EXERCISE DATA
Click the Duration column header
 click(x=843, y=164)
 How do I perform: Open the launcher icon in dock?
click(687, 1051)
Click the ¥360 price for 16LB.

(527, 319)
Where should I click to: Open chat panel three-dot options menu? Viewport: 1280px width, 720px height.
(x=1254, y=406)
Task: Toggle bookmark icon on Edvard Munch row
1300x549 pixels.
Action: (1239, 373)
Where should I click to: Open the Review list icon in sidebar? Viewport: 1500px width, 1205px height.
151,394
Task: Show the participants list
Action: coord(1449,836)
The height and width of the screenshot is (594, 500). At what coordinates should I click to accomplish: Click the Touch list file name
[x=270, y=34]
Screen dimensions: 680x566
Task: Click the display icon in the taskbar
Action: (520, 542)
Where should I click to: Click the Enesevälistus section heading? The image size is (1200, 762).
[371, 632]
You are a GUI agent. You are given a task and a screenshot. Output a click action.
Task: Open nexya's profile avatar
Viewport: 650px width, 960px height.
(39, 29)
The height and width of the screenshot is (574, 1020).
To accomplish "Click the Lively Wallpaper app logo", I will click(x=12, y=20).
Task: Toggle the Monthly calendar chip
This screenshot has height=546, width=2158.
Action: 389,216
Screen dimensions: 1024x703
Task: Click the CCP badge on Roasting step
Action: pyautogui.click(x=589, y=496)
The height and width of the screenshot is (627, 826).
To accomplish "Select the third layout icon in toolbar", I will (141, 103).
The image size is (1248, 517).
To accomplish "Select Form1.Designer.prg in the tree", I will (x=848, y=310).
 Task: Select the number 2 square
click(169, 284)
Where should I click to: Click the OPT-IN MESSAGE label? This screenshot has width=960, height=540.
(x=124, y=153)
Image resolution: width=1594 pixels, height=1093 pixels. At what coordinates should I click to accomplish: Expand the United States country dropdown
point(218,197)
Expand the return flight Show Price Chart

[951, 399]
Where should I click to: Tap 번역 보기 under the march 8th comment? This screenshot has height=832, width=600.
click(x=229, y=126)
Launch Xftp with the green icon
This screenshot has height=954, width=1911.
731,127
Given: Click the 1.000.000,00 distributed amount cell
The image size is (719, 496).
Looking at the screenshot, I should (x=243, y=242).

WORK TO COMPLETE
Extract the data exactly as given.

EXERCISE ANSWER
Click the Duration column header
 click(x=843, y=164)
 How do I perform: Open the launcher icon in dock?
click(687, 1051)
Click the ¥360 price for 16LB.

(527, 319)
Where should I click to: Open chat panel three-dot options menu? Viewport: 1280px width, 720px height.
(x=1254, y=406)
Task: Toggle bookmark icon on Edvard Munch row
1300x549 pixels.
Action: (1239, 373)
Where should I click to: Open the Review list icon in sidebar? Viewport: 1500px width, 1205px height.
151,394
Task: Show the participants list
Action: coord(1449,836)
The height and width of the screenshot is (594, 500). At what coordinates should I click to accomplish: Click the Touch list file name
[x=270, y=34]
Screen dimensions: 680x566
Task: Click the display icon in the taskbar
Action: (520, 542)
Where should I click to: Click the Enesevälistus section heading? The image size is (1200, 762).
[371, 632]
You are a GUI agent. You are given a task and a screenshot. Output a click action.
Task: Open nexya's profile avatar
Viewport: 650px width, 960px height.
(39, 29)
The height and width of the screenshot is (574, 1020).
To accomplish "Click the Lively Wallpaper app logo", I will click(x=12, y=20).
Task: Toggle the Monthly calendar chip
This screenshot has height=546, width=2158.
Action: 389,216
Screen dimensions: 1024x703
Task: Click the CCP badge on Roasting step
Action: pyautogui.click(x=589, y=496)
The height and width of the screenshot is (627, 826).
To accomplish "Select the third layout icon in toolbar", I will (141, 103).
The image size is (1248, 517).
To accomplish "Select Form1.Designer.prg in the tree", I will (x=848, y=310).
 Task: Select the number 2 square
click(169, 284)
Where should I click to: Click the OPT-IN MESSAGE label? This screenshot has width=960, height=540.
(x=124, y=153)
Image resolution: width=1594 pixels, height=1093 pixels. At what coordinates should I click to accomplish: Expand the United States country dropdown
point(218,197)
Expand the return flight Show Price Chart

[951, 399]
Where should I click to: Tap 번역 보기 under the march 8th comment? This screenshot has height=832, width=600.
click(x=229, y=126)
Launch Xftp with the green icon
This screenshot has height=954, width=1911.
731,127
Given: Click the 1.000.000,00 distributed amount cell
The image size is (719, 496).
Looking at the screenshot, I should (x=243, y=242).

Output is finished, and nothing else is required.